Stated task. Output each of the following entries again with no changes.

[BEGIN Supplied data]

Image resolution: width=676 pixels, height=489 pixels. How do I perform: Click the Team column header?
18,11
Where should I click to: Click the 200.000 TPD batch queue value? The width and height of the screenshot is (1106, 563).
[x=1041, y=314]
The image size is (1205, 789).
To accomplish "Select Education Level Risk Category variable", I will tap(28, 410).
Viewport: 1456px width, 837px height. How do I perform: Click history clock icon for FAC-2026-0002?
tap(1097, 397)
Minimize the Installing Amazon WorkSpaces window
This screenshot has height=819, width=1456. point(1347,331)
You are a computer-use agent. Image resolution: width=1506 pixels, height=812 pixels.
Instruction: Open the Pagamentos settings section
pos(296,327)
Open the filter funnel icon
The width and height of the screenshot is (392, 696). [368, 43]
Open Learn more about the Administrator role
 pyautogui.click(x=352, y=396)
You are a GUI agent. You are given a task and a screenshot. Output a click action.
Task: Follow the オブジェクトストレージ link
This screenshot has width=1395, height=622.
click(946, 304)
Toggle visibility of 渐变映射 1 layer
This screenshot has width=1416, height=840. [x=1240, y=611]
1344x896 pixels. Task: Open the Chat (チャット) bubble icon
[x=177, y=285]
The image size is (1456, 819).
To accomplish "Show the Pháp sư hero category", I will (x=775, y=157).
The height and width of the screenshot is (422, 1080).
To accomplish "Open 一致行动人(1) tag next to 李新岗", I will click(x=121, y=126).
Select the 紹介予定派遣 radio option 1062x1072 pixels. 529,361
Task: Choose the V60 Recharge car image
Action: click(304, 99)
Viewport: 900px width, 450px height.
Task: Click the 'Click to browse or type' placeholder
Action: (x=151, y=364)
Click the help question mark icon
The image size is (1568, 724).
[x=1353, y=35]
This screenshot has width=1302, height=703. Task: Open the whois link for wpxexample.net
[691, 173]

[END Supplied data]

Solution for this problem.
Image resolution: width=676 pixels, height=489 pixels. How do I perform: Click the Team column header?
18,11
Where should I click to: Click the 200.000 TPD batch queue value? The width and height of the screenshot is (1106, 563).
[x=1041, y=314]
The image size is (1205, 789).
To accomplish "Select Education Level Risk Category variable", I will tap(28, 410).
Viewport: 1456px width, 837px height. How do I perform: Click history clock icon for FAC-2026-0002?
tap(1097, 397)
Minimize the Installing Amazon WorkSpaces window
This screenshot has height=819, width=1456. point(1347,331)
You are a computer-use agent. Image resolution: width=1506 pixels, height=812 pixels.
Instruction: Open the Pagamentos settings section
pos(296,327)
Open the filter funnel icon
The width and height of the screenshot is (392, 696). [368, 43]
Open Learn more about the Administrator role
 pyautogui.click(x=352, y=396)
You are a GUI agent. You are given a task and a screenshot. Output a click action.
Task: Follow the オブジェクトストレージ link
This screenshot has width=1395, height=622.
click(946, 304)
Toggle visibility of 渐变映射 1 layer
This screenshot has width=1416, height=840. [x=1240, y=611]
1344x896 pixels. Task: Open the Chat (チャット) bubble icon
[x=177, y=285]
The image size is (1456, 819).
To accomplish "Show the Pháp sư hero category", I will (x=775, y=157).
The height and width of the screenshot is (422, 1080).
To accomplish "Open 一致行动人(1) tag next to 李新岗", I will click(x=121, y=126).
Select the 紹介予定派遣 radio option 1062x1072 pixels. 529,361
Task: Choose the V60 Recharge car image
Action: click(304, 99)
Viewport: 900px width, 450px height.
Task: Click the 'Click to browse or type' placeholder
Action: (x=151, y=364)
Click the help question mark icon
The image size is (1568, 724).
[x=1353, y=35]
This screenshot has width=1302, height=703. Task: Open the whois link for wpxexample.net
[691, 173]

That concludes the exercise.